◆ Problem
Print each entry precisely; exclude the pictures.

[Recorded data]
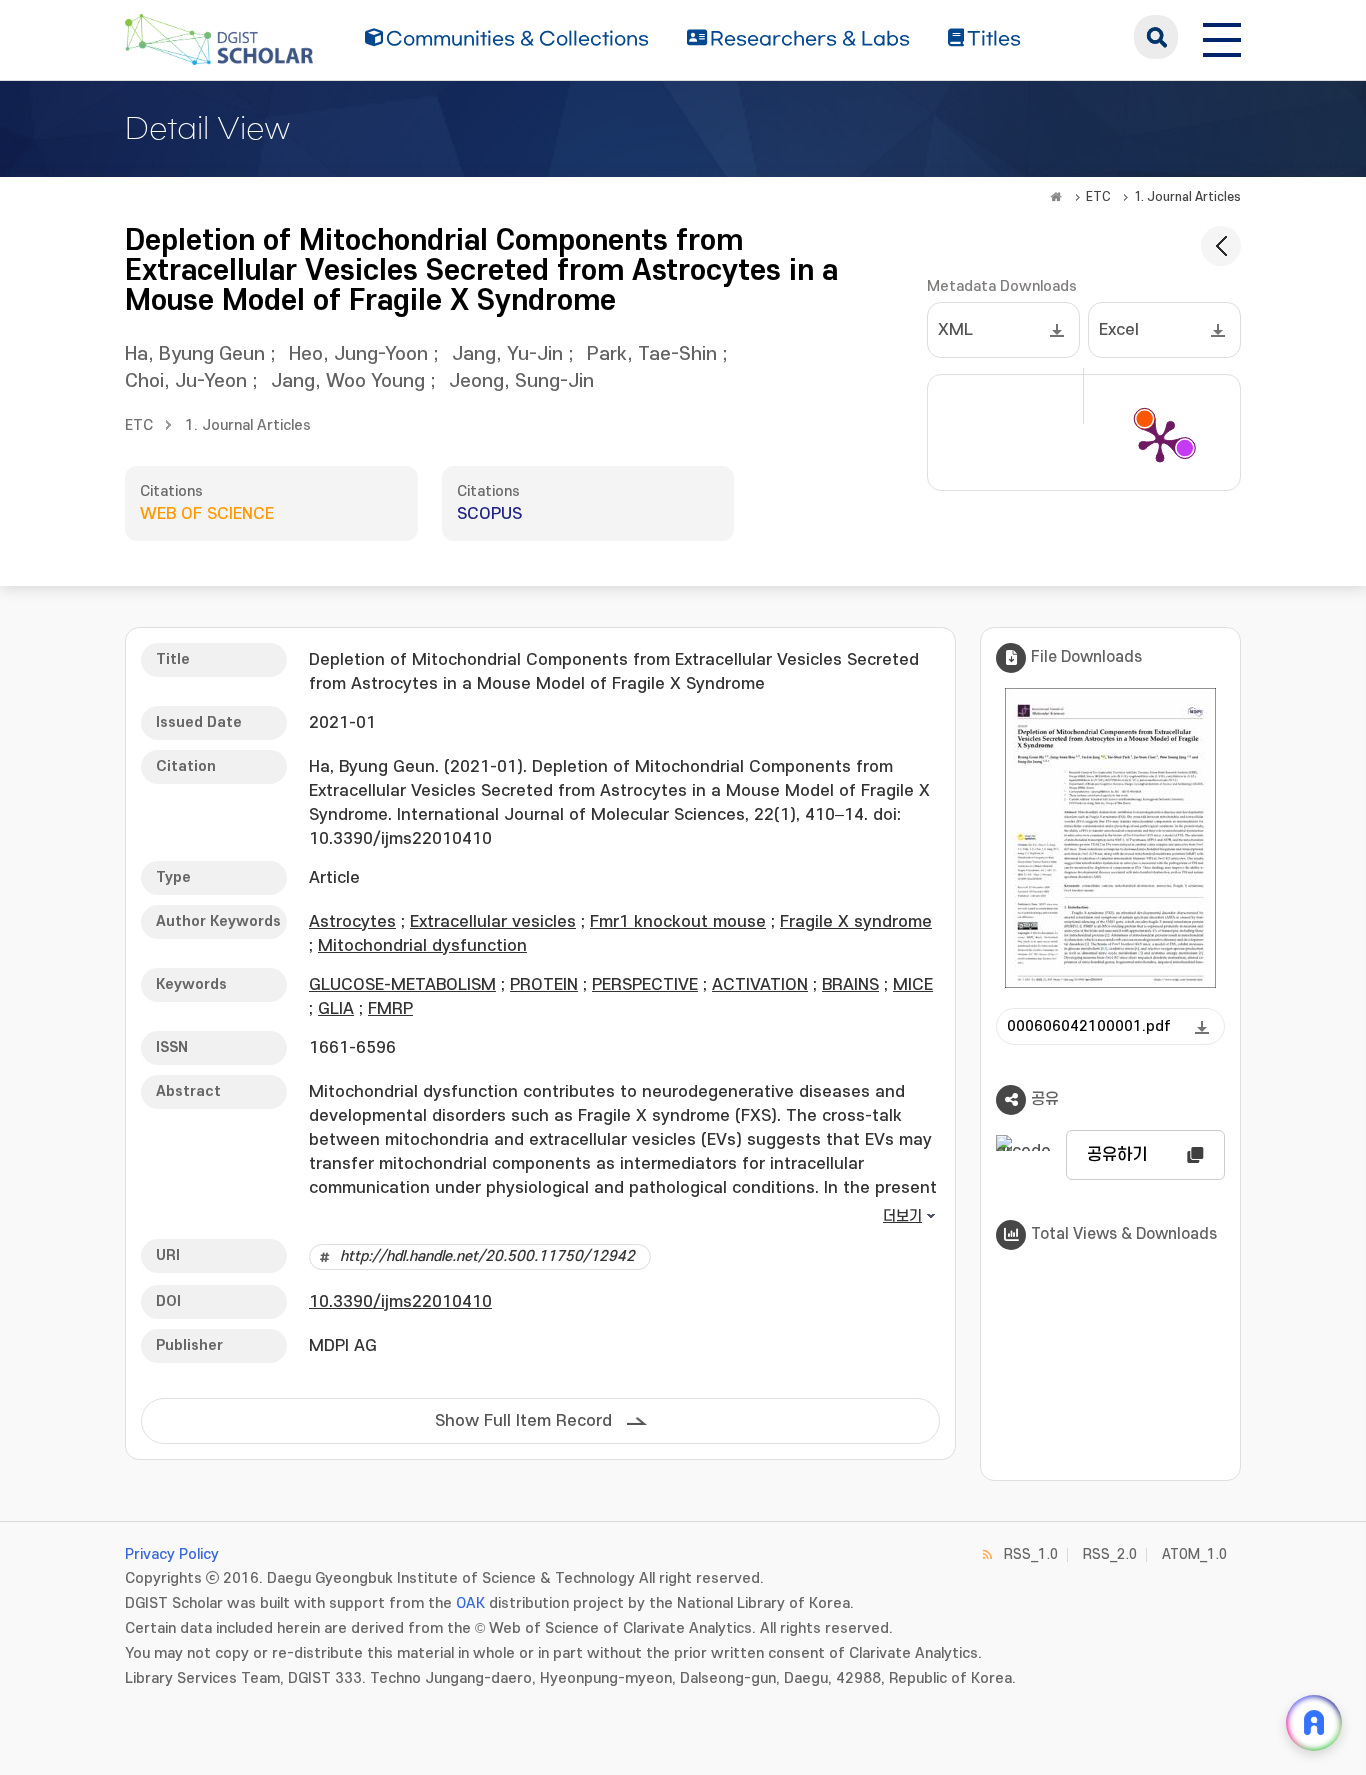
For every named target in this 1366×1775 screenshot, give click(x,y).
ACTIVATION (760, 985)
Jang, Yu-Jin (507, 354)
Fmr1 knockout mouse (678, 922)
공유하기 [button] (1117, 1155)
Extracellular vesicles (493, 922)
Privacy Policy (172, 1554)
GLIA (336, 1009)
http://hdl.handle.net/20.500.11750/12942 (487, 1256)
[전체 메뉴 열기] (1222, 37)
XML (955, 330)
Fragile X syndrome (856, 922)
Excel (1119, 330)
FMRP (390, 1009)
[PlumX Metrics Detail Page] (1160, 440)
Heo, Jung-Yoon (358, 354)
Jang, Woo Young (348, 381)
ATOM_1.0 (1194, 1554)
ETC (1098, 197)
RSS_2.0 (1110, 1554)
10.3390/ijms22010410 (400, 1302)
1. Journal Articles (1187, 197)
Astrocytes (352, 922)
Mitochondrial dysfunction (422, 946)
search (1156, 37)
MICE (913, 985)
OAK (470, 1603)
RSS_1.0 (1031, 1554)
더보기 (902, 1216)
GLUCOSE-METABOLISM (402, 985)
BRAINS (850, 985)
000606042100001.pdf (1089, 1026)
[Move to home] (1056, 197)
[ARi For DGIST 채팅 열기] (1314, 1723)
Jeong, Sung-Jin (521, 381)
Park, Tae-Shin (652, 354)
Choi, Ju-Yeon (186, 381)
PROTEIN (544, 985)
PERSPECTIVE (645, 985)
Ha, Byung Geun (195, 354)
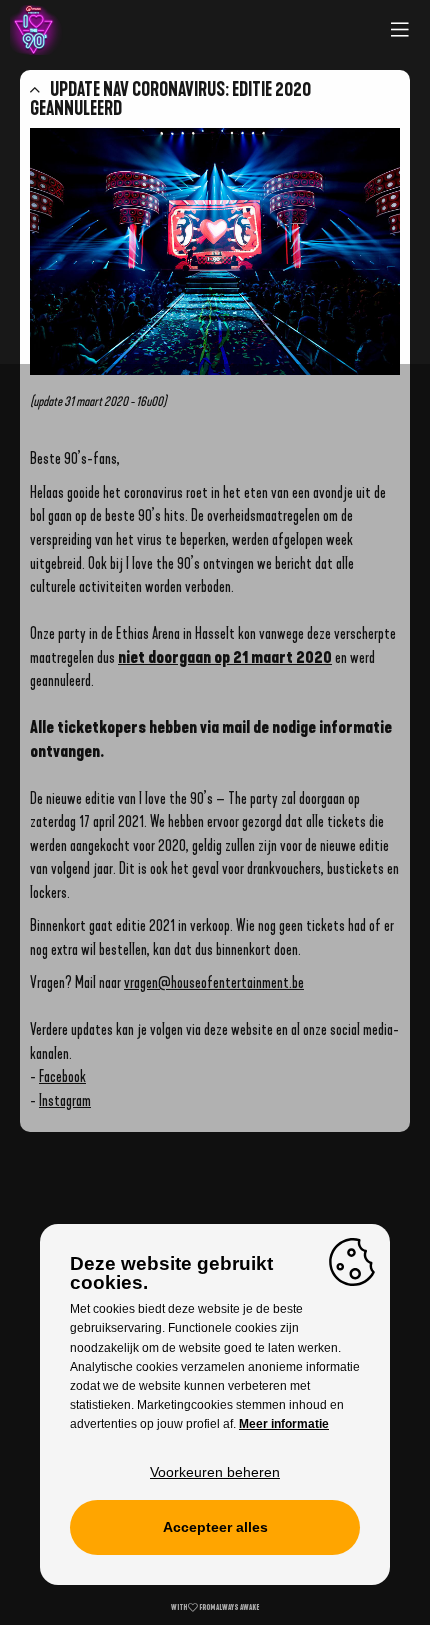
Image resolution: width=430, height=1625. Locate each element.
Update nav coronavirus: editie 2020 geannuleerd (170, 99)
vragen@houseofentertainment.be (214, 982)
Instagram (65, 1100)
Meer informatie (284, 1424)
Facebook (62, 1076)
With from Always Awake (215, 1607)
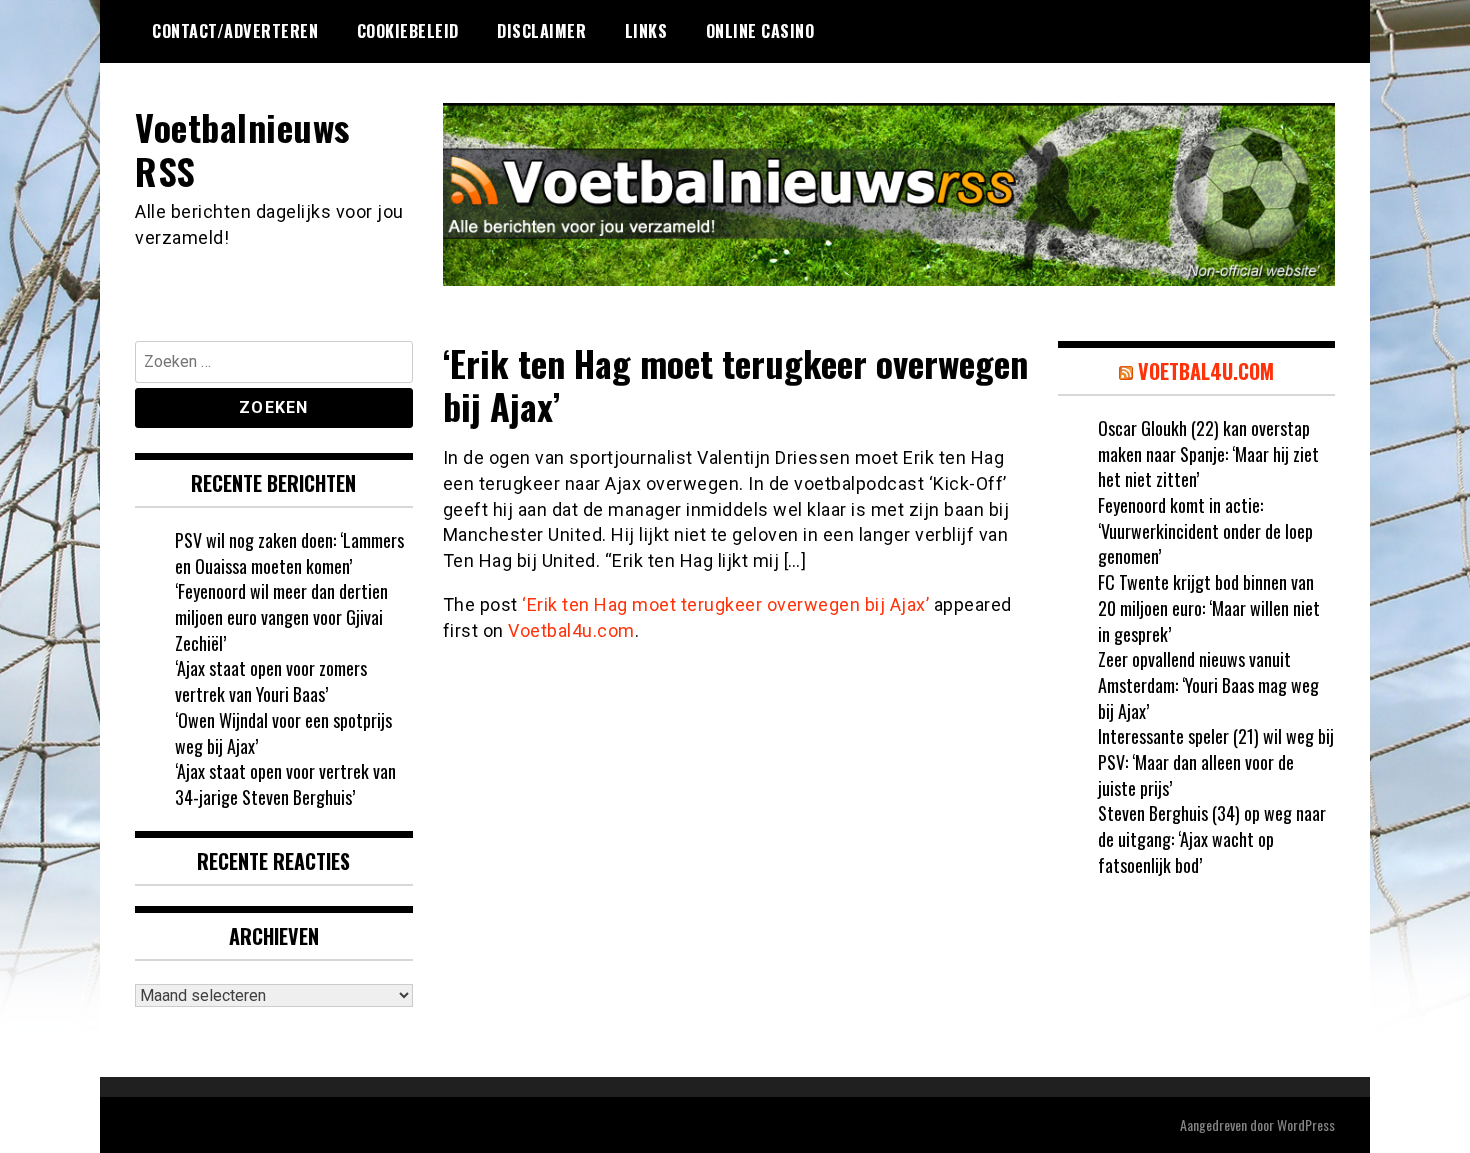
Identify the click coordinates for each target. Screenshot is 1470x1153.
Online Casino (760, 31)
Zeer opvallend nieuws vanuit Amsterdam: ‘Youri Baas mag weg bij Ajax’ (1208, 684)
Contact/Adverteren (235, 31)
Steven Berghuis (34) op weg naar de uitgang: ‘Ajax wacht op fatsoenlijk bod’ (1212, 838)
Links (646, 31)
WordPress (1306, 1124)
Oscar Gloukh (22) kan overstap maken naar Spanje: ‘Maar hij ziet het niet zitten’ (1208, 453)
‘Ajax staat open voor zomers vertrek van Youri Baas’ (271, 681)
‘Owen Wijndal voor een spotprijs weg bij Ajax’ (283, 733)
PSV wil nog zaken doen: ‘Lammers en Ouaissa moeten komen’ (289, 553)
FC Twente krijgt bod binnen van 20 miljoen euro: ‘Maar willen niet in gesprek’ (1209, 607)
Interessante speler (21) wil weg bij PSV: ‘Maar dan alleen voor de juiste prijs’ (1216, 761)
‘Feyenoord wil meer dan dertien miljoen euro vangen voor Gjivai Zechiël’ (281, 616)
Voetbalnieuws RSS (242, 148)
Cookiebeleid (408, 31)
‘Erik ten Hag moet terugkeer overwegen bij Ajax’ (725, 604)
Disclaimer (541, 31)
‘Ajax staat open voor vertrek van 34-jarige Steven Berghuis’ (285, 784)
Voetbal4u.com (571, 630)
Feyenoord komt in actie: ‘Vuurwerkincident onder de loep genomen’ (1205, 530)
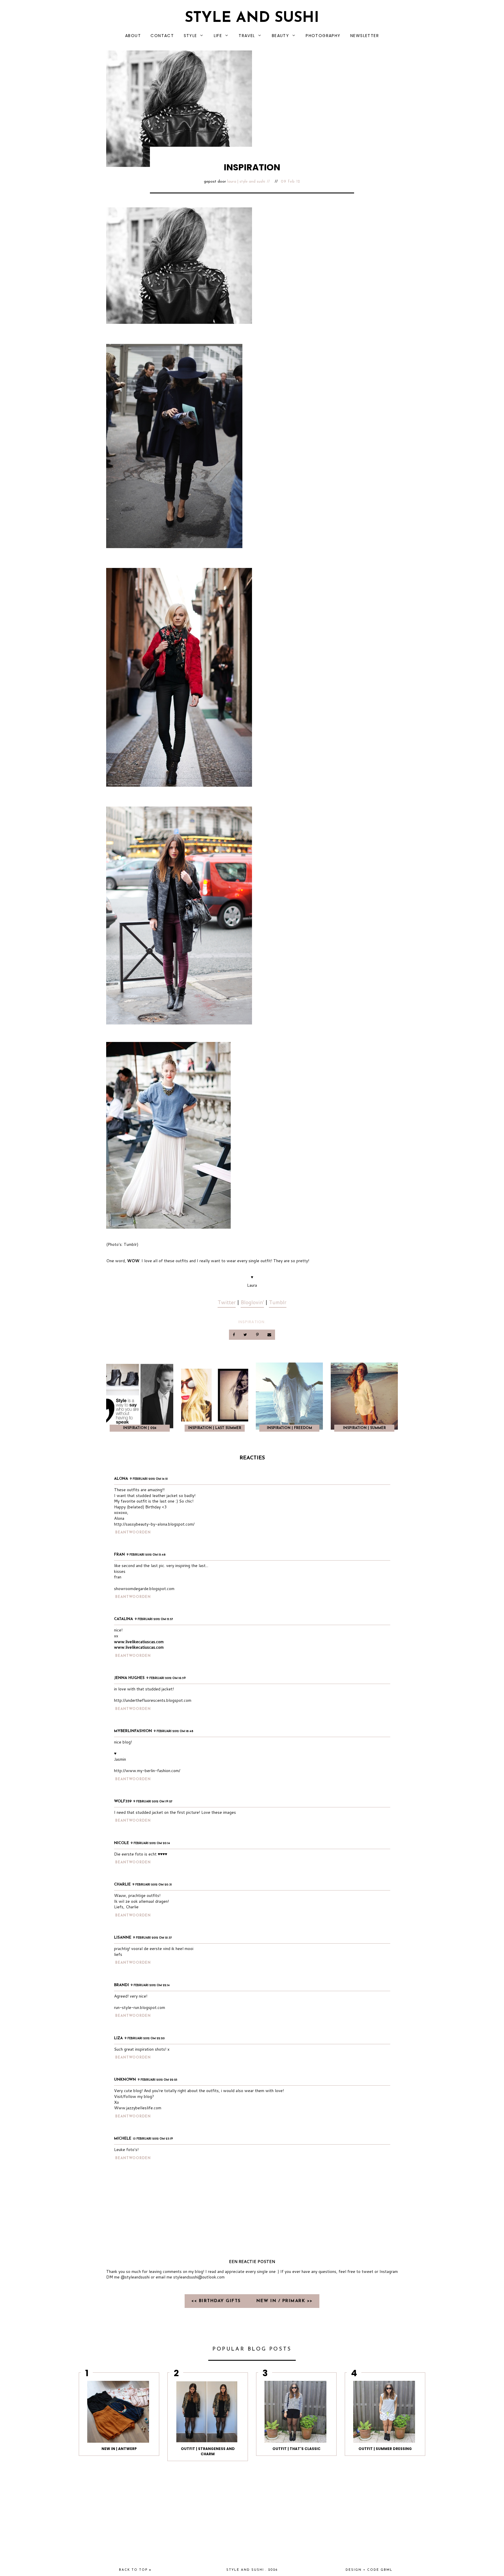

◆ Your solution
For every named target in this 1366×1775 screenshot, give click(x,y).
ACTIVATION (760, 985)
Jang, Yu-Jin (507, 354)
Fmr1 knockout mouse (678, 922)
공유하기 [button] (1117, 1155)
Extracellular vesicles (493, 922)
Privacy Policy (172, 1554)
GLIA (336, 1009)
http://hdl.handle.net/20.500.11750/12942 (487, 1256)
[전체 메뉴 열기] (1222, 37)
XML (955, 330)
Fragile X syndrome (856, 922)
Excel (1119, 330)
FMRP (390, 1009)
[PlumX Metrics Detail Page] (1160, 440)
Heo, Jung-Yoon (358, 354)
Jang, Woo Young (348, 381)
ATOM_1.0 (1194, 1554)
ETC (1098, 197)
RSS_2.0 (1110, 1554)
10.3390/ijms22010410 (400, 1302)
1. Journal Articles (1187, 197)
Astrocytes (352, 922)
Mitochondrial dysfunction (422, 946)
search (1156, 37)
MICE (913, 985)
OAK (470, 1603)
RSS_1.0 (1031, 1554)
더보기 (902, 1216)
GLUCOSE-METABOLISM (402, 985)
BRAINS (850, 985)
000606042100001.pdf (1089, 1026)
[Move to home] (1056, 197)
[ARi For DGIST 채팅 열기] (1314, 1723)
Jeong, Sung-Jin (521, 381)
Park, Tae-Shin (652, 354)
Choi, Ju-Yeon (186, 381)
PROTEIN (544, 985)
PERSPECTIVE (645, 985)
Ha, Byung Geun (195, 354)
Image resolution: width=430, height=1625. Locate each element.
Update nav coronavirus: editie 2020 geannuleerd (170, 99)
vragen@houseofentertainment.be (214, 982)
Instagram (65, 1100)
Meer informatie (284, 1424)
Facebook (62, 1076)
With from Always Awake (215, 1607)
Identify the click coordinates for each target. Screenshot is 1470x1153.
Online Casino (760, 31)
Zeer opvallend nieuws vanuit Amsterdam: ‘Youri Baas mag weg bij Ajax’ (1208, 684)
Contact/Adverteren (235, 31)
Steven Berghuis (34) op weg naar de uitgang: ‘Ajax wacht op fatsoenlijk bod’ (1212, 838)
Links (646, 31)
WordPress (1306, 1124)
Oscar Gloukh (22) kan overstap maken naar Spanje: ‘Maar hij ziet het niet zitten’ (1208, 453)
‘Ajax staat open voor zomers vertrek van Youri Baas’ (271, 681)
‘Owen Wijndal voor een spotprijs weg bij Ajax’ (283, 733)
PSV wil nog zaken doen: ‘Lammers en Ouaissa moeten komen’ (289, 553)
FC Twente krijgt bod binnen van 20 miljoen euro: ‘Maar willen niet in gesprek’ (1209, 607)
Interessante speler (21) wil weg bij PSV: ‘Maar dan alleen voor de juiste prijs’ (1216, 761)
‘Feyenoord wil meer dan dertien miljoen euro vangen voor Gjivai Zechiël’ (281, 616)
Voetbalnieuws RSS (242, 148)
Cookiebeleid (408, 31)
‘Erik ten Hag moet terugkeer overwegen bij Ajax’ (725, 604)
Disclaimer (541, 31)
‘Ajax staat open voor vertrek van 34-jarige Steven Berghuis’ (285, 784)
Voetbal4u.com (571, 630)
Feyenoord komt in actie: ‘Vuurwerkincident onder de loep genomen’ (1205, 530)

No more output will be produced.